Aly Hassan

Personal information
- Full name: Aly Alberto Hassan
- Date of birth: May 15, 1989 (age 36)
- Place of birth: Weston, Florida, U.S.
- Height: 1.88 m (6 ft 2 in)
- Position: Forward

College career
- Years: Team / Apps / (Gls)
- 2007–2010: Nova Southeastern Sharks / 70 / (36)

Senior career*
- Years: Team / Apps / (Gls)
- 2009: Central Florida Kraze / 7 / (13)
- 2011: Central Florida Kraze / 8 / (16)
- 2012–2015: Fort Lauderdale Strikers / 50 / (17)
- 2013: → Club Aurora (loan) / 8 / (3)
- 2015: Ottawa Fury / 12 / (3)
- 2016: Carolina RailHawks / 8 / (1)
- 2016: → Charlotte Independence (loan) / 7 / (2)
- 2017: San Antonio FC / 8 / (3)
- 2018: Miami FC 2 / 2 / (1)
- 2019: New York Cosmos / 15 / (11)
- 2021: Boca Raton FC / 4 / (4)

International career
- 2008: United States U20 / 2 / (0)

= Aly Hassan =

American professional soccer player

Aly Alberto Hassan (born May 15, 1989) is an American former professional soccer player who is currently the general manager for Fort Lauderdale United.

==Career==
On March 19, 2012, the Strikers announced that Hassan had signed professional terms with the Fort Lauderdale Strikers following a successful preseason trial.

Hassan made his professional debut with the Strikers against FC Edmonton on April 7, 2012, in the first game of the 2012 NASL season. Hassan was sent off 40 minutes into the match, following a questionable tackle on Edmonton's Fabrice Lassonde.

In his next home match, Hassan scored a hat-trick, his first professional goals, to lift the Strikers to a 3–2 victory against the Puerto Rico Islanders.
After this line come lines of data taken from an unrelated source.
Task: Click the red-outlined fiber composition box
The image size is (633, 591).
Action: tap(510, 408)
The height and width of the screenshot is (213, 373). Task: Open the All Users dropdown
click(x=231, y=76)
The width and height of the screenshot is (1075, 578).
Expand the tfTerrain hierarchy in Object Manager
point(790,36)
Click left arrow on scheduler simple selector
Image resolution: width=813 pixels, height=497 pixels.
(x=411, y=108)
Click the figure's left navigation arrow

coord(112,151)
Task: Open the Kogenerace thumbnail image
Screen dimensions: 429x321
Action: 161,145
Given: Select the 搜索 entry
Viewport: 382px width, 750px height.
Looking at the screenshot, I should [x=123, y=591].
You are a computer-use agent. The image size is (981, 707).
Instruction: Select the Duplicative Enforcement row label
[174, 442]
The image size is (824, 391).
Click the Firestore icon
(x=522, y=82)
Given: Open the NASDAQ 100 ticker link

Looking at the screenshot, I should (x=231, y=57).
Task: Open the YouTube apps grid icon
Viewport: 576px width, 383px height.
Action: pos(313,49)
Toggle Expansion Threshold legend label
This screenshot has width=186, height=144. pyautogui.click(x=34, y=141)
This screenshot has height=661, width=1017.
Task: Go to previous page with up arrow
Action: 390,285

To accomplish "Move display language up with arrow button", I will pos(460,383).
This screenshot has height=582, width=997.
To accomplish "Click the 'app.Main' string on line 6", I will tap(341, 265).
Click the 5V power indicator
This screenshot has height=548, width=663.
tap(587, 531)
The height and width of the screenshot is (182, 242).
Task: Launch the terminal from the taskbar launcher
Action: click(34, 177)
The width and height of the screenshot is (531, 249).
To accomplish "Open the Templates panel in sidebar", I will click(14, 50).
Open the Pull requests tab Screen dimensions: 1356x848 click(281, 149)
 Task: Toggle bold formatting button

Hassan recorded his second hat-trick of the season less than a month later, scoring three times against Fresno Fuego in the U.S. Open Cup Second Round match on May 22.

On January 9, 2013, the Strikers announced that Hassan will go on loan to Club Aurora.

On June 26, 2015, Hassan was transferred to Ottawa Fury after the conclusion of the Strikers' Spring season.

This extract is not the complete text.